>> START Quoted passage

Some oil/water separators offer special options. The PSI units, for example, can include an additional polypropylene coalescer, consisting of a matrix of polypropylene fibers designed to coalesce oil droplets down to 20 microns.

The company also offers a line of electrical accessories, including high-oil-level alarms, leak detection systems, automatic oil and water pump-out systems, automatic inlet shutoff valves, and freeze protection. In addition, the company can custom design a separator to include solids compartments when high sludge loading is anticipated, water compartments with simplex or duplex pumped discharge systems, or three-phase separation systems.

Royal Environmental offers an automatic oil draw-off device to remove accumulated light fluids from the water surface and store them in an oil receiver.

With new environmental regulations coming into play, engineering firms that have to consider oil/water separation units are just beginning to learn what makes them tick, how each manufacturer's unit differs from others, and how to quantify the results.

>> END Quoted passage
>> START Record set

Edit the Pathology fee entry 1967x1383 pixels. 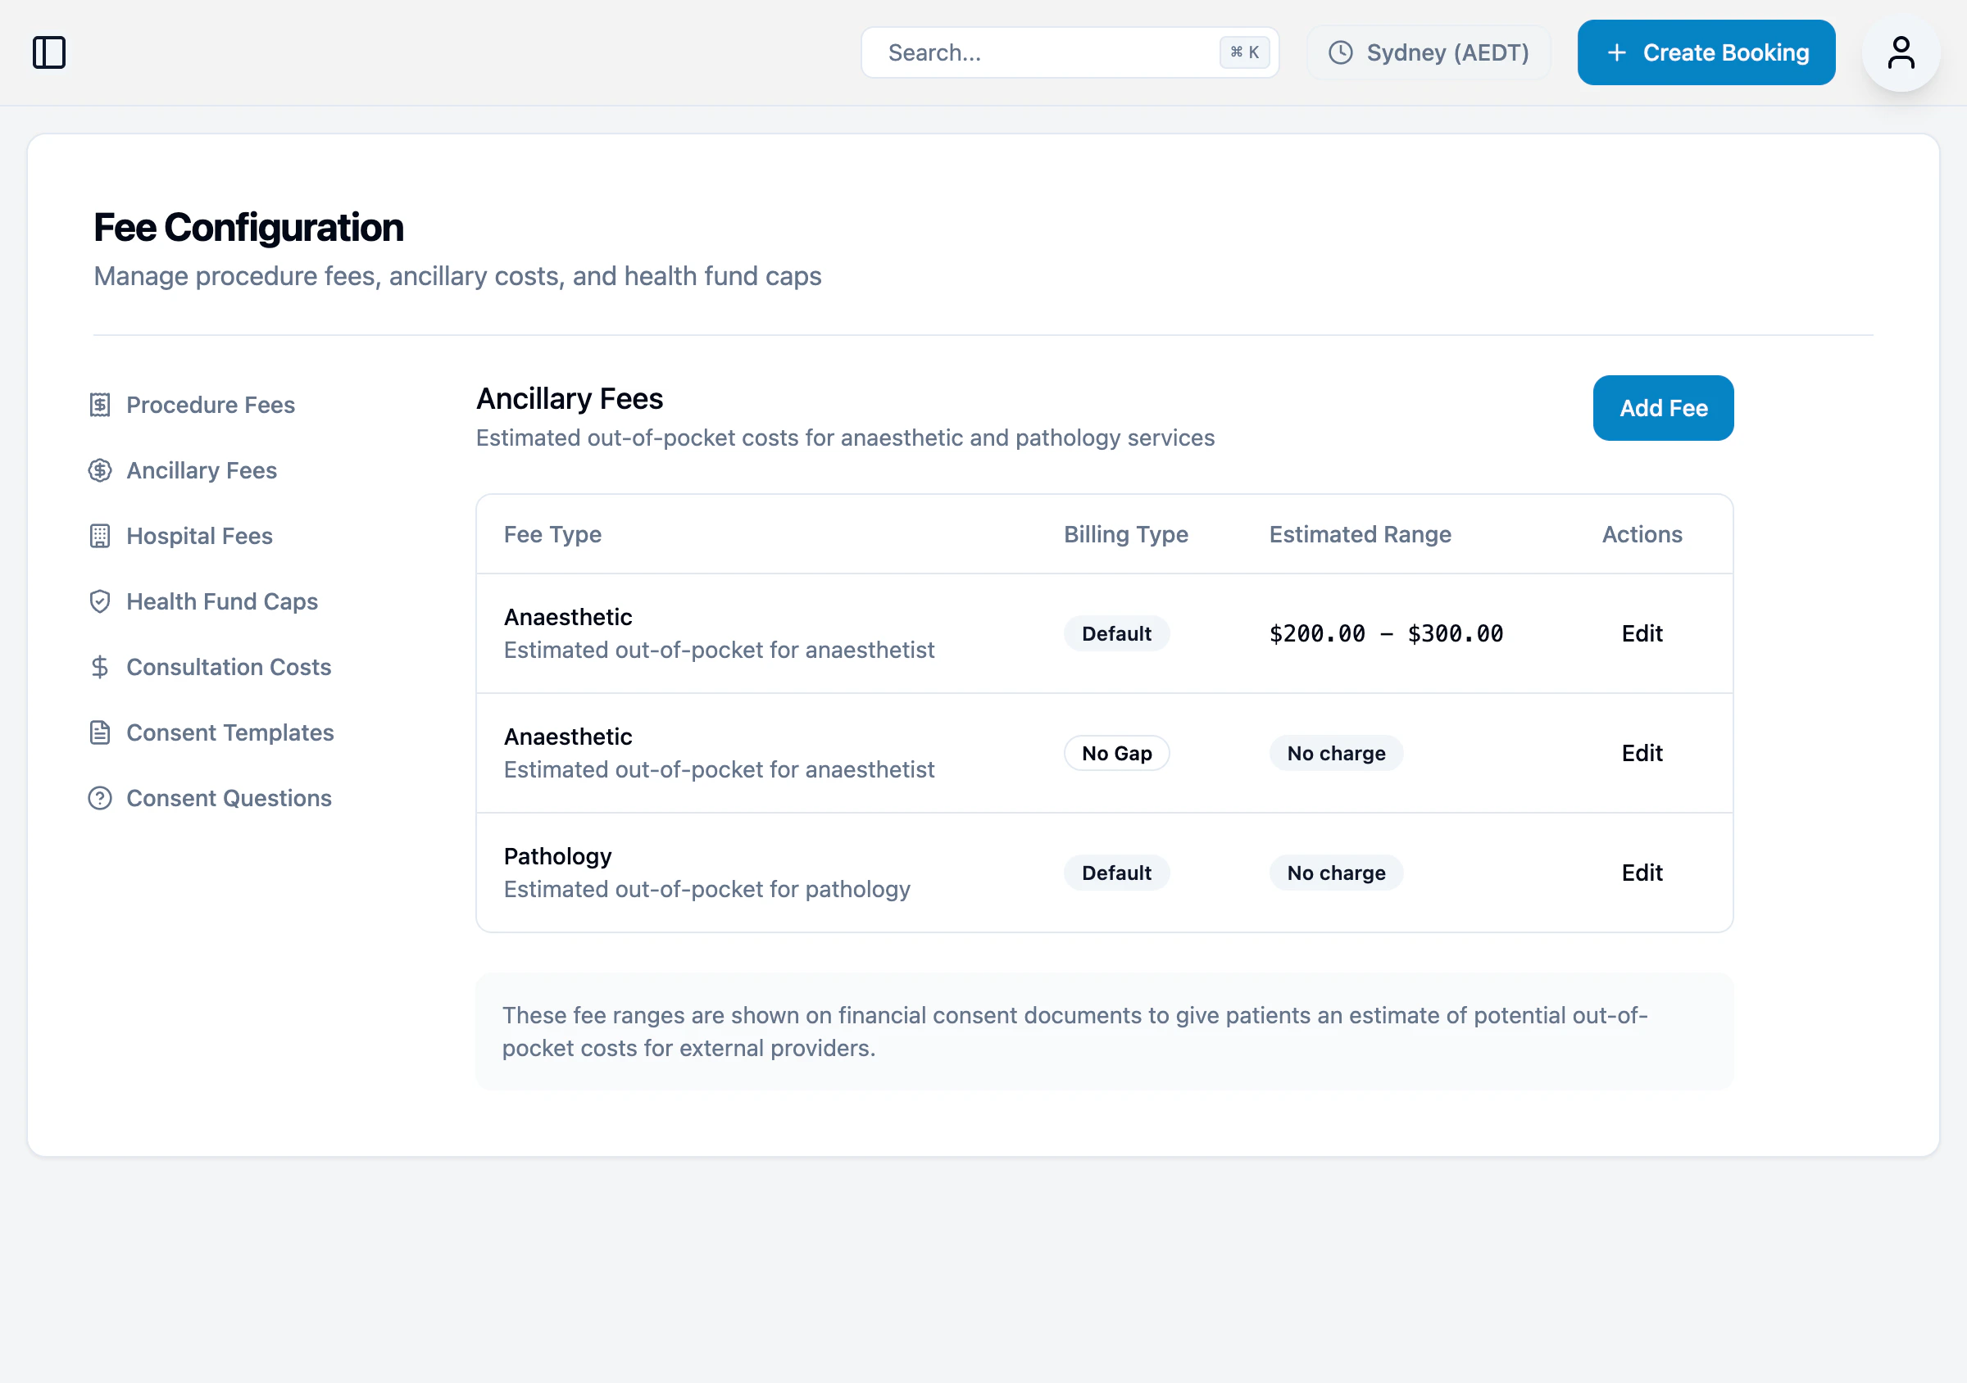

>> END Record set
>> START Record set

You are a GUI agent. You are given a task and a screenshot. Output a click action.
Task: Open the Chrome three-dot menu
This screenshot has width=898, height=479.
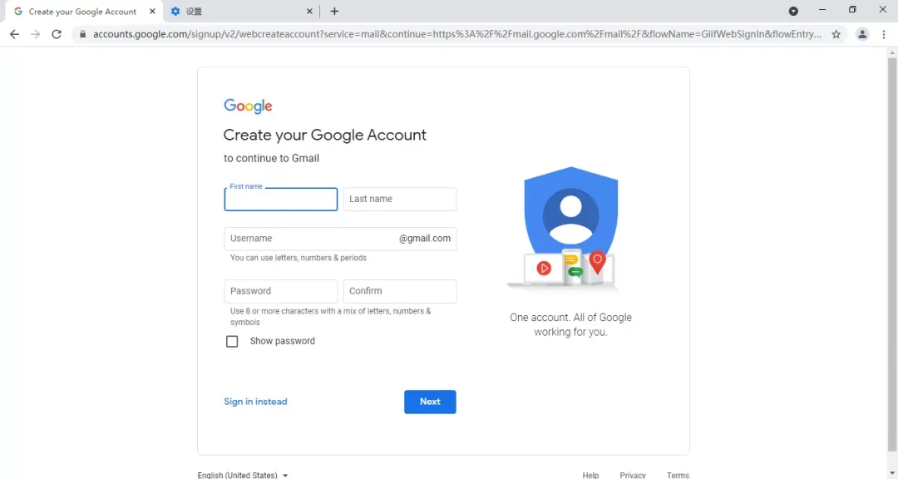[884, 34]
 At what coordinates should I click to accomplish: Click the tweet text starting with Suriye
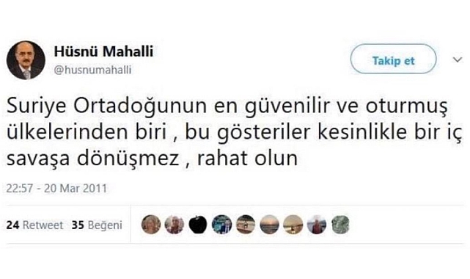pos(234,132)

>> END Record set

- **Instructions**
**A)** Reproduce word for word the part of the passage on oil/water separators that begins at "The company also" and ends after "quantify the results.".
**B)** Rewrite the rows that begin at the line containing "At what coordinates" and end after the line containing "pos(234,132)", including the requests, and add 80 to every number in the answer coordinates. Give only those rows and leave out the pictures.

- **Answers to the problems**
**A)**
The company also offers a line of electrical accessories, including high-oil-level alarms, leak detection systems, automatic oil and water pump-out systems, automatic inlet shutoff valves, and freeze protection. In addition, the company can custom design a separator to include solids compartments when high sludge loading is anticipated, water compartments with simplex or duplex pumped discharge systems, or three-phase separation systems.

Royal Environmental offers an automatic oil draw-off device to remove accumulated light fluids from the water surface and store them in an oil receiver.

With new environmental regulations coming into play, engineering firms that have to consider oil/water separation units are just beginning to learn what makes them tick, how each manufacturer's unit differs from others, and how to quantify the results.

**B)**
 At what coordinates should I click to accomplish: Click the tweet text starting with Suriye
pos(314,212)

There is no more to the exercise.